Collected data
-----

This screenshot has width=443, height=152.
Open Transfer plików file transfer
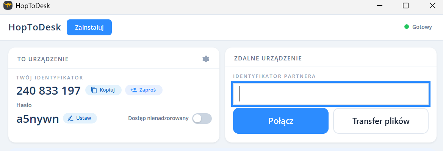[x=381, y=121]
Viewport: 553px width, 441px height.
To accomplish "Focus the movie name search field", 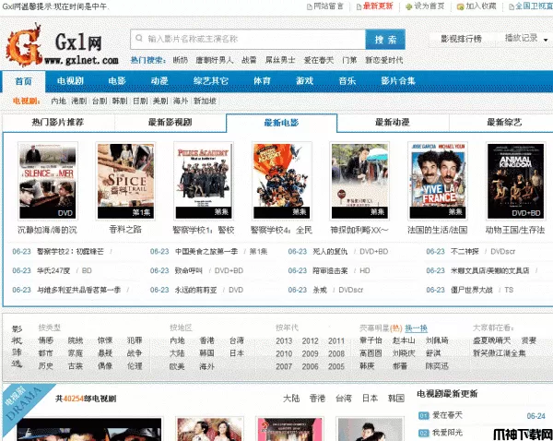I will pos(244,40).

-----

Select every line in the entries above that contains the string "height", matching case exactly.

This screenshot has width=443, height=152.
Viewport: 553px width, 441px height.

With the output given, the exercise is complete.